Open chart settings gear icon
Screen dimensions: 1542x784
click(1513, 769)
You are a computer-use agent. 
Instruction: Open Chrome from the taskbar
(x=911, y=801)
___
**Written problem**
Shift every coordinate in the listing above by adding 13 to each x and y value, and reproduce all lines of the listing with the adjusted coordinates in place.

**Answer in full**
Open chart settings gear icon
Screen dimensions: 1542x784
click(1526, 782)
You are a computer-use agent. 
Instruction: Open Chrome from the taskbar
(x=924, y=814)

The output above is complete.